Fig. 4.

Effects of caffeine and ATP on type 1 ryanodine receptor- wild type (RyR1-WT) and mutant channel open probabilities (P_o). A–C: representative single-channel currents of RyR1-WT (A), RyR1-Q3970E (B), and RyR1-Q3970K (C) were recorded as downward deflections from the closed state (C–) in 250 mM symmetrical KCl at −20 mV. Luminal Ca²⁺ was 2 µM. Cytosolic solutions contained 30 µM Ca²⁺ (top traces), 30 µM Ca²⁺ and 5 mM caffeine (middle traces), and 30 µM Ca²⁺, 5 mM caffeine, and 2 mM ATP (bottom traces). Free Ca²⁺ was 5 µM in the presence of 5 mM caffeine and 2 mM ATP as described under materials and methods.

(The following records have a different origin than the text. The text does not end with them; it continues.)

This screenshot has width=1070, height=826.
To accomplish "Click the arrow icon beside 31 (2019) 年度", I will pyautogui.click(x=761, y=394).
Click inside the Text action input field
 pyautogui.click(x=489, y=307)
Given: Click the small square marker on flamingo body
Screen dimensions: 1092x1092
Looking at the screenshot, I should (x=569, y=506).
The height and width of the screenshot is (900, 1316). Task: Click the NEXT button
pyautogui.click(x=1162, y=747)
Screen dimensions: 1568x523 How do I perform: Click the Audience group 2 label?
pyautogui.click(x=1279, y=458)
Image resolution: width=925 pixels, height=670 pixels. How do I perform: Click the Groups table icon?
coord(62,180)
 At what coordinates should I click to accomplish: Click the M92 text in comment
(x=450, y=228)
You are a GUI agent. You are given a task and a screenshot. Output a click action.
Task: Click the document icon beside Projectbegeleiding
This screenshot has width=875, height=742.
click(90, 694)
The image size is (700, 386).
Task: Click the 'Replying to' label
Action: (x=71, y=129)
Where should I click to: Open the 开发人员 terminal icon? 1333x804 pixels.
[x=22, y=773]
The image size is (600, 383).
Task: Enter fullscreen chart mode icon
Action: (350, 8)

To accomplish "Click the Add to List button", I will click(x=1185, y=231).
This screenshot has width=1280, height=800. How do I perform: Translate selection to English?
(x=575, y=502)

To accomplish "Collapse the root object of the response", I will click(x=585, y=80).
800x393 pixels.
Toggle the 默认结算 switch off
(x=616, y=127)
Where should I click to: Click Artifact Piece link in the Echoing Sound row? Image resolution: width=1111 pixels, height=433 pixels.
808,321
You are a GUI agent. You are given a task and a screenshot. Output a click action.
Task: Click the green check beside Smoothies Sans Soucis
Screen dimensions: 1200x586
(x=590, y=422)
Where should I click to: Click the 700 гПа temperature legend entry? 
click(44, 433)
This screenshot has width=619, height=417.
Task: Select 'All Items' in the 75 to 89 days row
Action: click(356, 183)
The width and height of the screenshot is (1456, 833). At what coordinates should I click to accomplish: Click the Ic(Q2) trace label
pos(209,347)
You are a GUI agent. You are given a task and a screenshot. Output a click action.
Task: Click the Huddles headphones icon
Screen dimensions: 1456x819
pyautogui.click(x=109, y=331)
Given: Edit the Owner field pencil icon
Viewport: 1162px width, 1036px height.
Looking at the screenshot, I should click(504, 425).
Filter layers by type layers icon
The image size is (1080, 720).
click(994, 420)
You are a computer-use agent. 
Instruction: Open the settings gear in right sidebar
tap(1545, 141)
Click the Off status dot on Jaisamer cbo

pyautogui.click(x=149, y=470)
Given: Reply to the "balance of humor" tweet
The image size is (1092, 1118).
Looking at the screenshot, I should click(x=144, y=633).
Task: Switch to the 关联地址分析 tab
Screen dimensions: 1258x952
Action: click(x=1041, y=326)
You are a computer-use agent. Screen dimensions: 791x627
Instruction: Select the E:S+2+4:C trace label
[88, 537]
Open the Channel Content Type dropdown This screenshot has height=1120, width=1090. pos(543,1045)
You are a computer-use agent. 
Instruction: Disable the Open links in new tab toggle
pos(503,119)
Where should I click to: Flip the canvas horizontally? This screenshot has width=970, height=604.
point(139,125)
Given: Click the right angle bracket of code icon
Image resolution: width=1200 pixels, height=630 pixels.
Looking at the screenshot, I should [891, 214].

D: channel open probability in the presence of 30 µM cytoplasmic Ca²⁺ (open symbols), 30 µM Ca²⁺ and 5 mM caffeine (shaded symbols), and 5 µM Ca²⁺ plus 5 mM caffeine and 2 mM ATP (closed symbols). Data are the mean ± SE of 3–6 recordings. *P < 0.05 compared with respective controls by one-way ANOVA followed by Tukey’s test. [WT data in D were obtained from Xu et al. (31) under recording conditions used in the present report.]